Analyze the problem:

• Input: None or the elements to be pushed into the queue.
• Output: The result of the operations (e.g., the popped element, the front element, or a boolean indicating whether the queue is empty).
• Constraints:
  • All operations should be implemented using stacks.
  • The input elements may be of any data type.
  • The queue can handle any number of elements.

Design an algorithm:

• We can implement a queue using two stacks.
• We will use one stack, called stack1, to store the elements in the order they are pushed.
• When we need to perform a pop or peek operation, we will transfer the elements from stack1 to another stack, called stack2, reversing their order.
• By doing this, the top element of stack2 will represent the front of the queue, allowing us to perform the required operations.
• If we push new elements while stack2 is not empty, we will transfer the elements back to stack1 before pushing the new elements.
• This ensures that the order of the elements is maintained.

Explain your approach:

• We will implement a class called MyQueue to represent the queue using stacks.
• The class will have two stacks, stack1 and stack2, as instance variables.
• The push operation will simply push the element into stack1.
• The pop operation will transfer the elements from stack1 to stack2 if stack2 is empty, and then pop the top element from stack2.
• The peek operation will be similar to pop, but it will only return the top element of stack2 without removing it.
• The empty operation will return True if both stack1 and stack2 are empty, indicating that the queue is empty.

Write clean and readable code:

python

class MyQueue:
    def __init__(self):
        self.stack1 = []
        self.stack2 = []

    def push(self, x):
        self.stack1.append(x)

    def pop(self):
        if not self.stack2:
            while self.stack1:
                self.stack2.append(self.stack1.pop())
        return self.stack2.pop()

    def peek(self):
        if not self.stack2:
            while self.stack1:
                self.stack2.append(self.stack1.pop())
        return self.stack2[-1]

    def empty(self):
        return len(self.stack1) == 0 and len(self.stack2) == 0

Test your code:

• To test the code, we can create an instance of MyQueue and perform various operations on it.

python

# Test case:
q = MyQueue()
q.push(1)
q.push(2)
q.push(3)
print(q.pop())  # Output: 1
print(q.peek())  # Output: 2
print(q.empty())  # Output: False

Optimize if necessary:

• The implementation provided is already efficient, as it achieves the required operations in constant time complexity.
• No further optimizations are necessary.

Handle error cases:

• The code does not handle any explicit error cases.
• We assume that the user will only call the operations defined in the class and provide valid inputs.

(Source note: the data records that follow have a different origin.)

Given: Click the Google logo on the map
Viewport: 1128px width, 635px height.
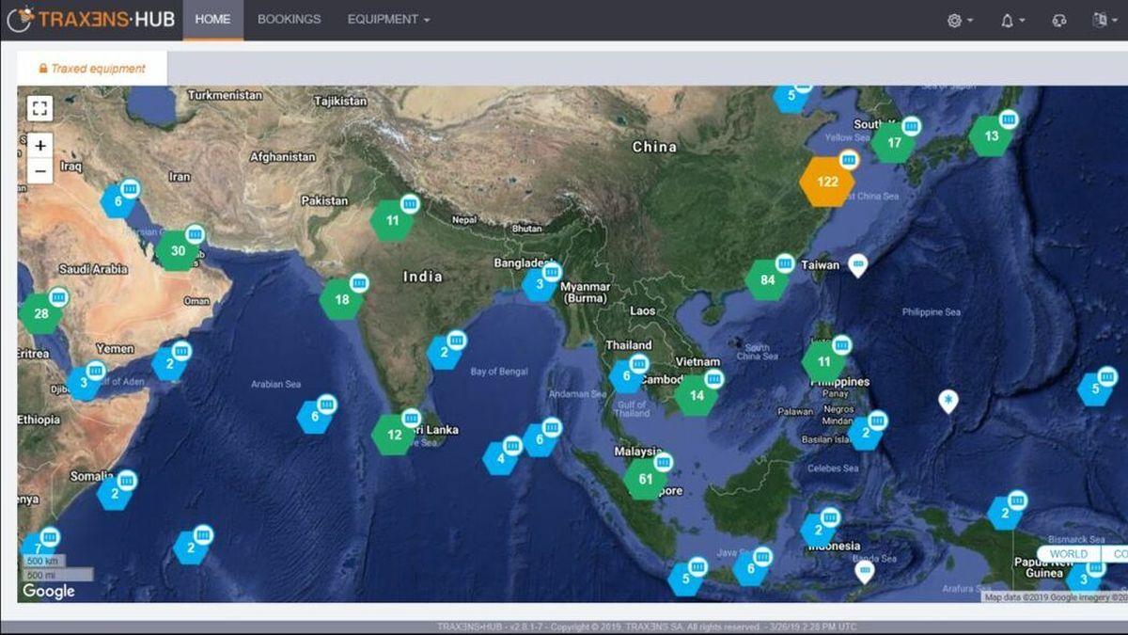Looking at the screenshot, I should click(x=49, y=591).
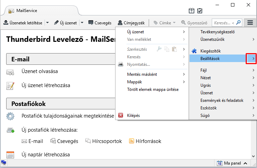257x168 pixels.
Task: Click the hamburger application menu button
Action: [x=250, y=23]
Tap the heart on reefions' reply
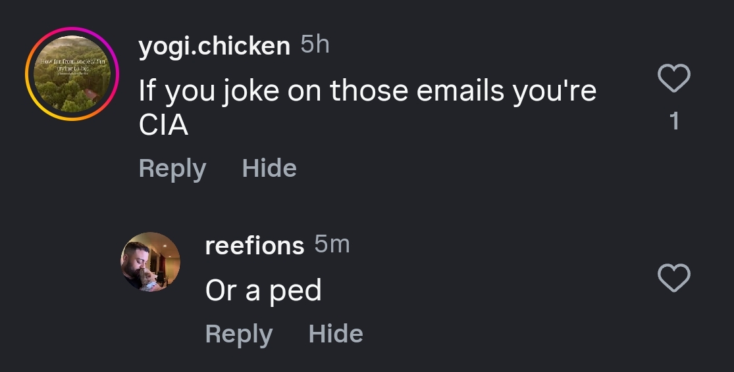The width and height of the screenshot is (734, 372). coord(674,277)
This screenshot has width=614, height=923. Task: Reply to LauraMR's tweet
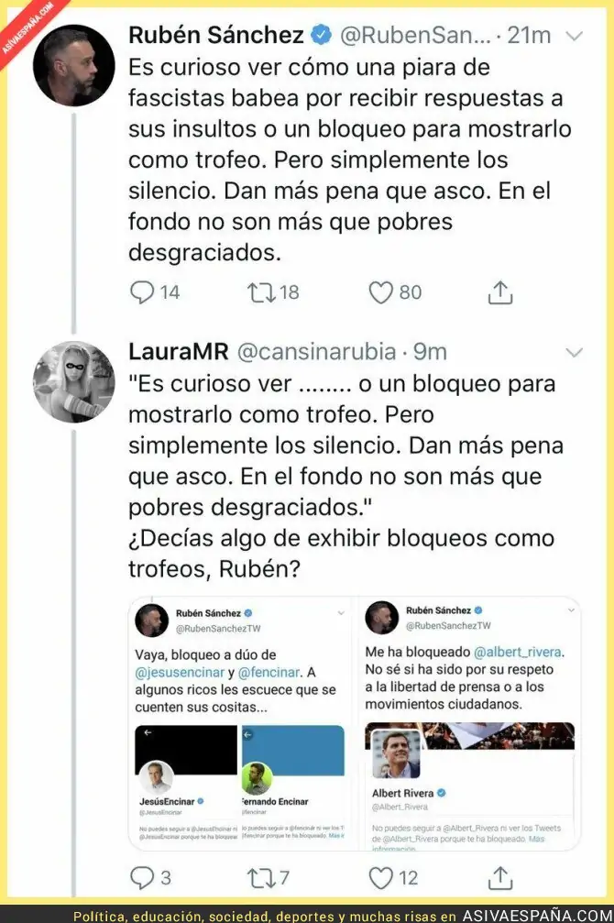point(142,878)
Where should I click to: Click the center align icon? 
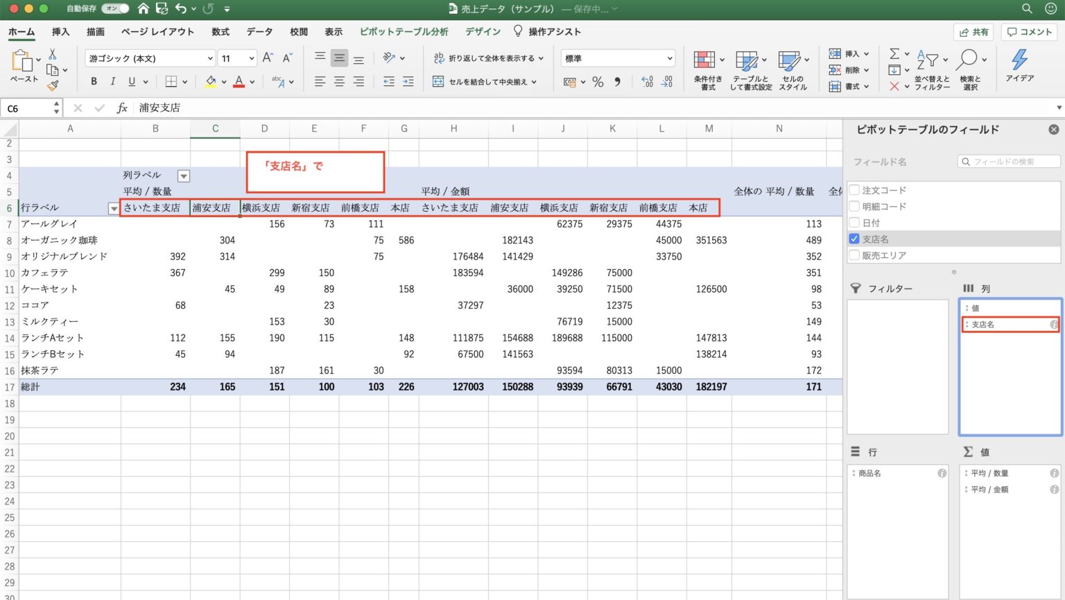pos(339,82)
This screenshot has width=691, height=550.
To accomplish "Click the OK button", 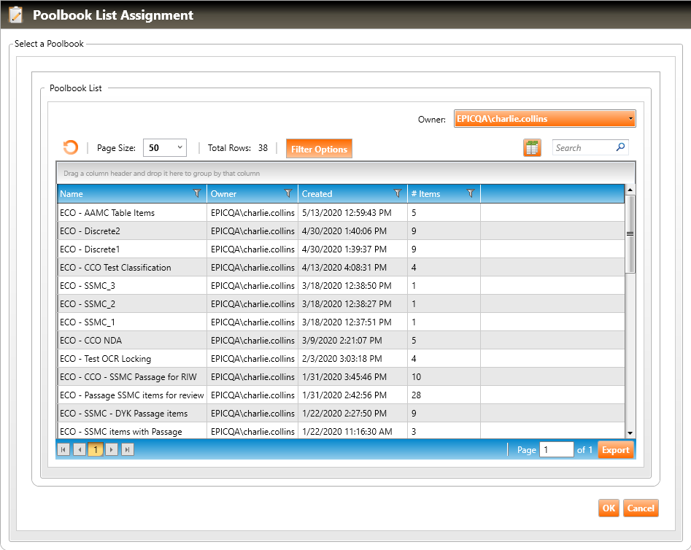I will pos(609,508).
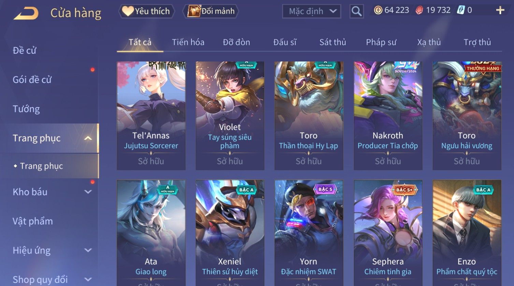Expand the Kho báu sidebar section

click(x=88, y=192)
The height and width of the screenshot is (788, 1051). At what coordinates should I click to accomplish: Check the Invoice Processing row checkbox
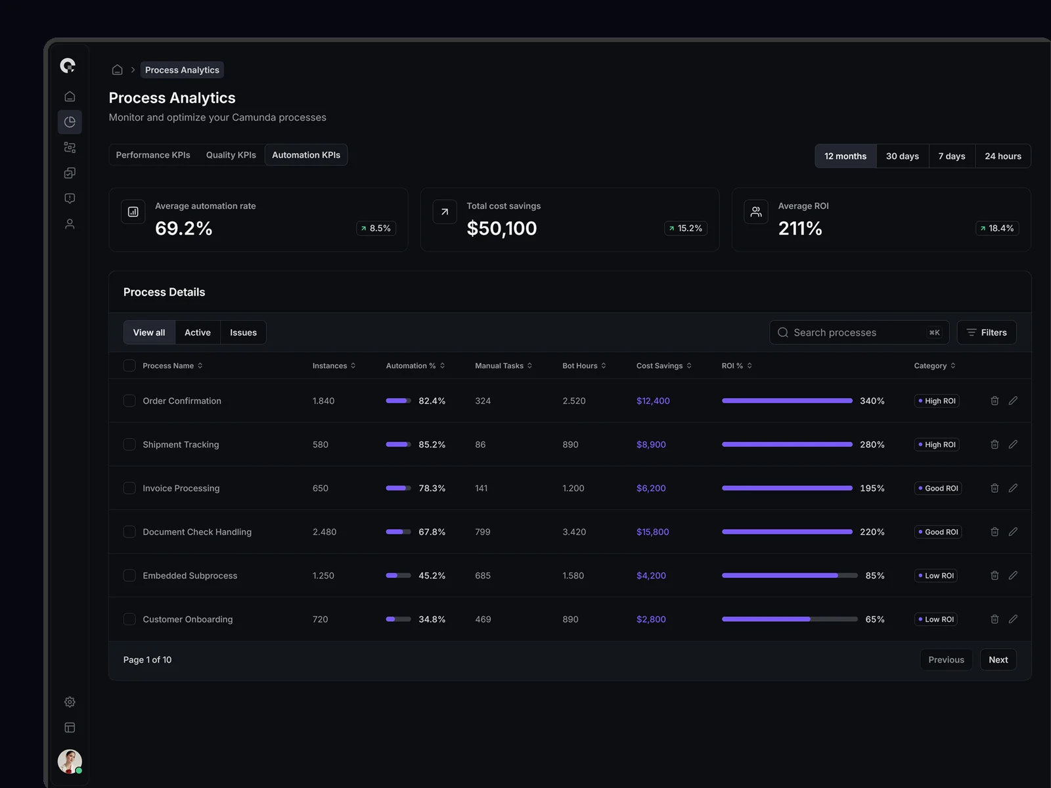pyautogui.click(x=129, y=488)
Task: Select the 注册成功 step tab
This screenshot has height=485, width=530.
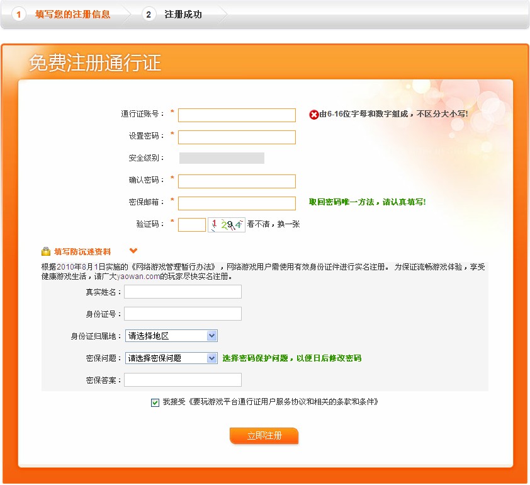Action: [x=183, y=14]
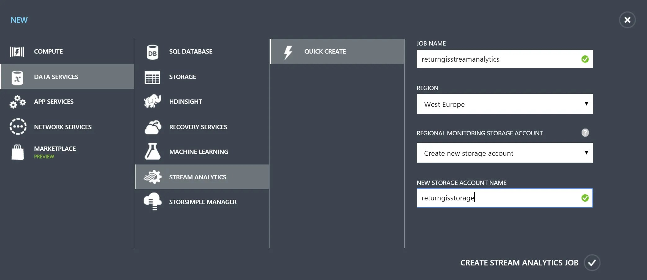
Task: Click the Create Stream Analytics Job checkmark button
Action: (x=592, y=263)
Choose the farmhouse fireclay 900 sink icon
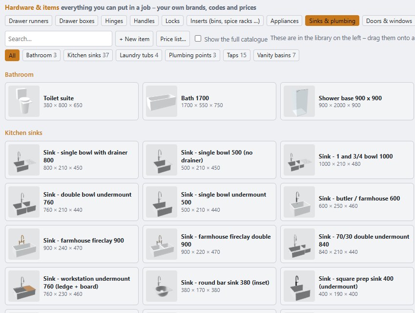The image size is (415, 313). pyautogui.click(x=24, y=244)
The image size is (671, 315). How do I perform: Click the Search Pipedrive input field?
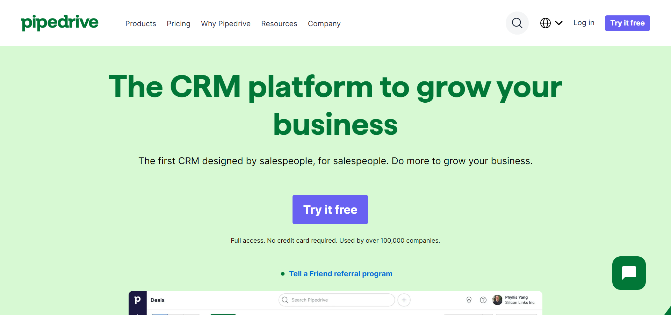click(x=336, y=300)
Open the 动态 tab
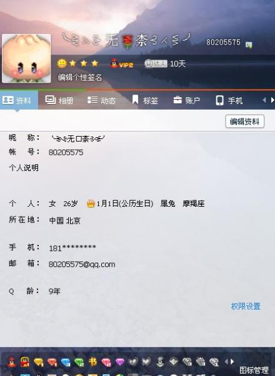Image resolution: width=275 pixels, height=376 pixels. click(101, 100)
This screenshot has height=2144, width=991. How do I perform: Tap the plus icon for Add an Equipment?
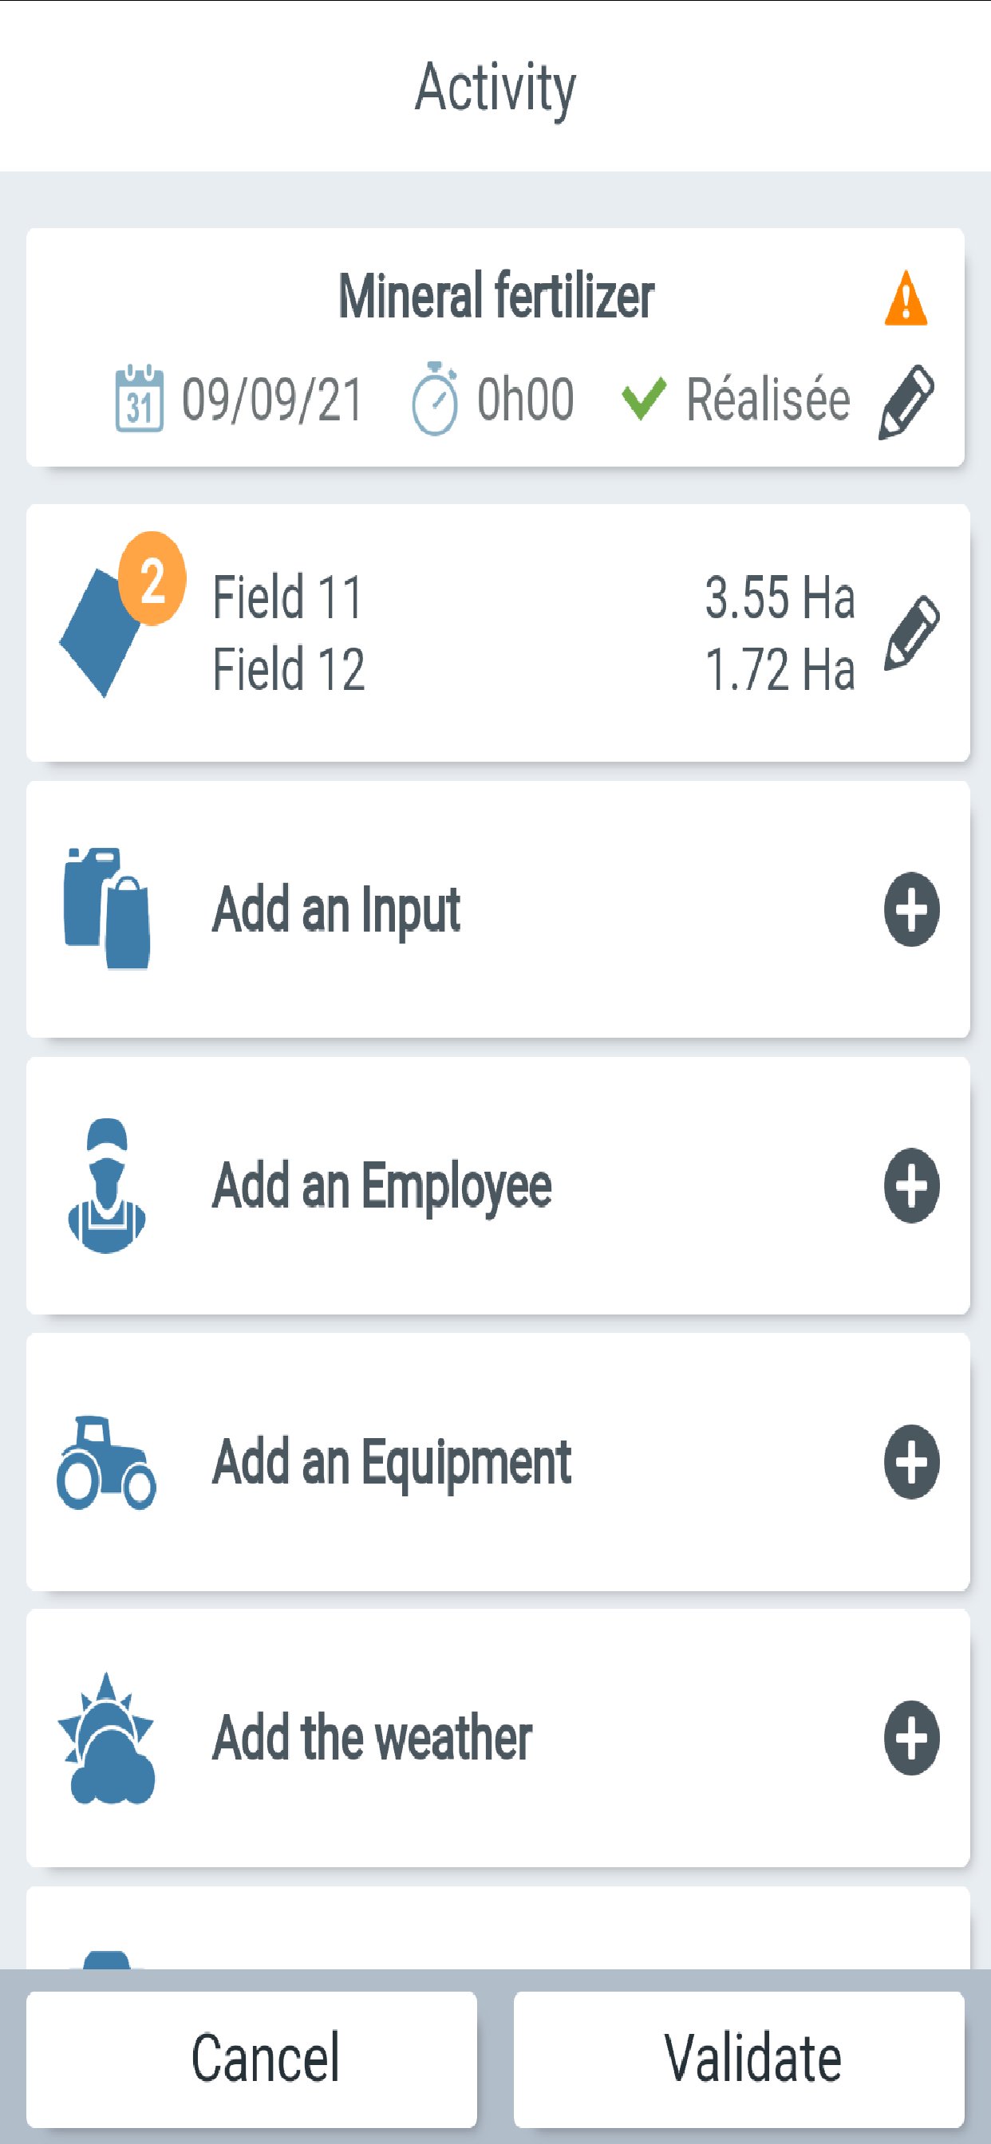(x=911, y=1462)
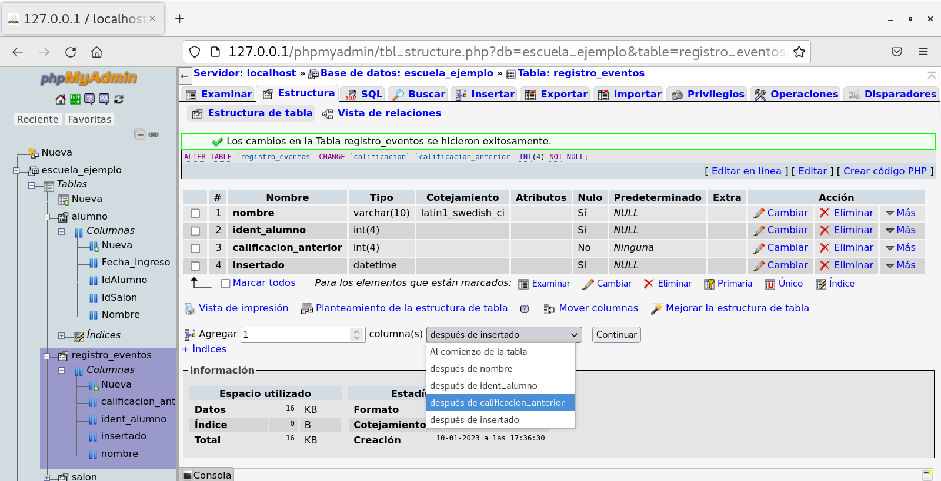The width and height of the screenshot is (941, 481).
Task: Open the SQL tab
Action: click(364, 94)
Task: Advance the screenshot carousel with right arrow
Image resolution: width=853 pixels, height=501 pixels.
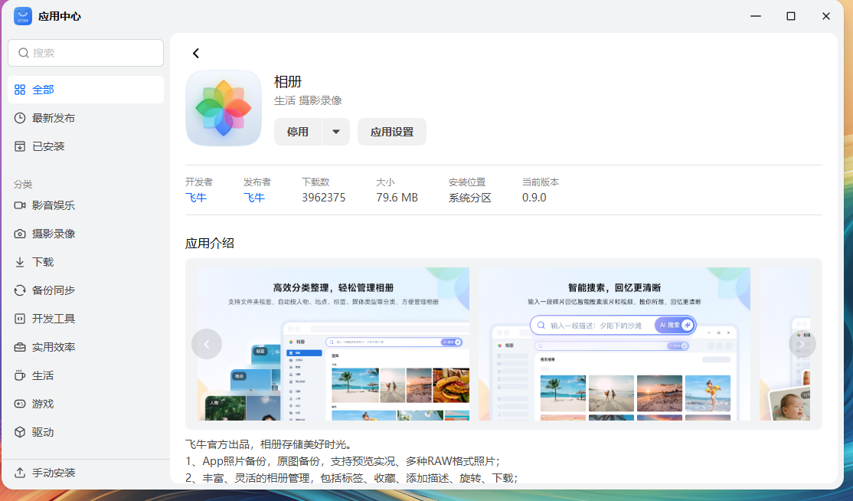Action: [802, 343]
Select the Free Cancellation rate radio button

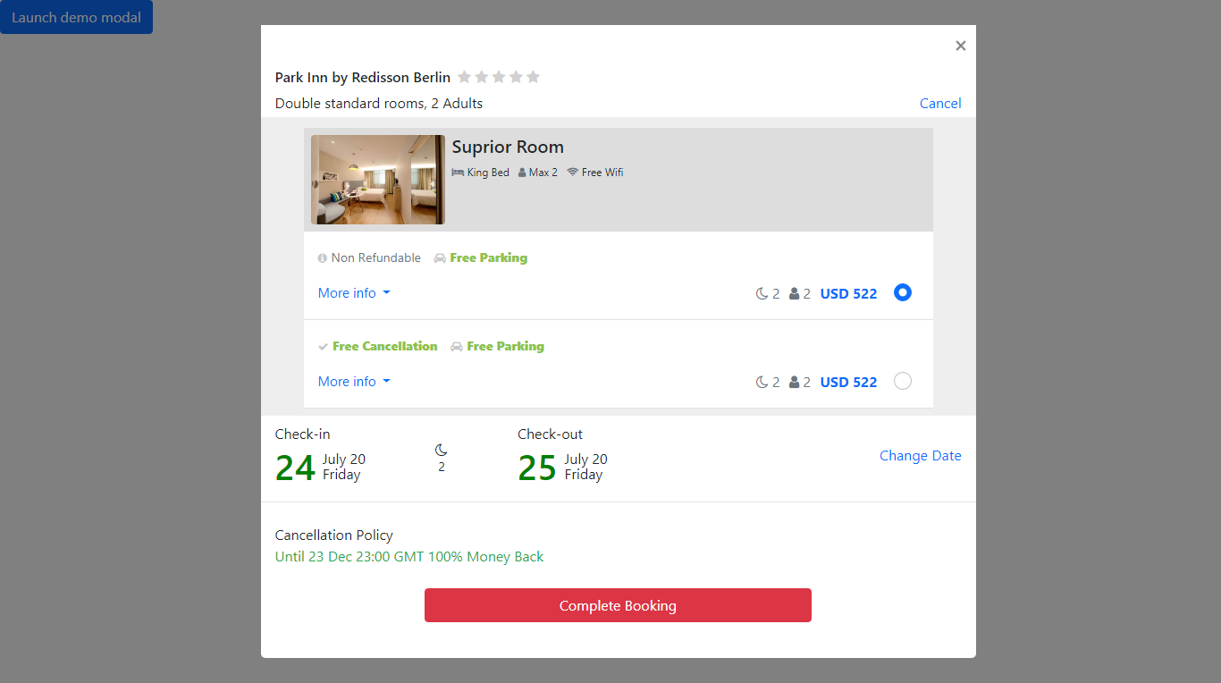pyautogui.click(x=903, y=381)
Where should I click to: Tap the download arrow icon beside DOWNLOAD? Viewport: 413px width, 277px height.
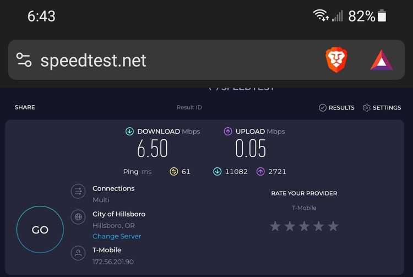(x=129, y=131)
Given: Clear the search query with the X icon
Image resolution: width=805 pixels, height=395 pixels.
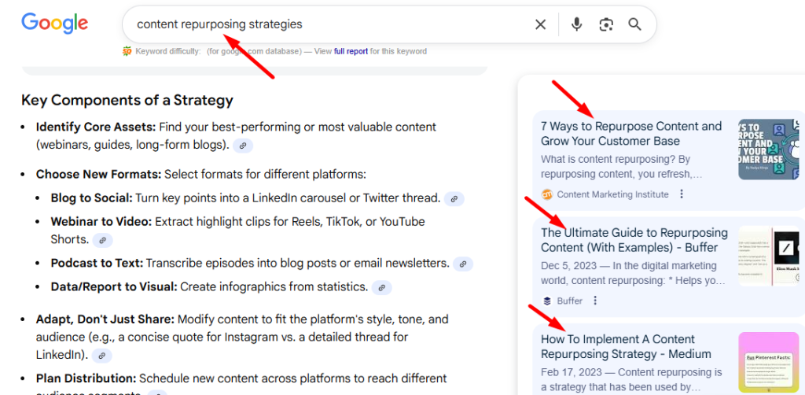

Discuss complexity analysis:

• Time complexity:
  • The push operation has a time complexity of O(1) as it appends the element to stack1.
  • The pop and peek operations have an amortized time complexity of O(1).
    • In the worst case, when stack2 is empty, we need to transfer all elements from stack1 to stack2, which takes O(n) time, where n is the number of elements in the queue. However, this transfer occurs only once for every n elements, resulting in an amortized time complexity of O(1) per operation.
  • The empty operation has a time complexity of O(1) as it checks the lengths of stack1 and stack2.
• Space complexity:
  • The space complexity is O(n), where n is the number of elements in the queue.
  • Both stack1 and stack2 can potentially store all n elements, resulting in a linear space complexity.
  • However, since we transfer elements between the stacks as needed, the actual space used is determined by the number of elements being operated on, resulting in efficient space utilization.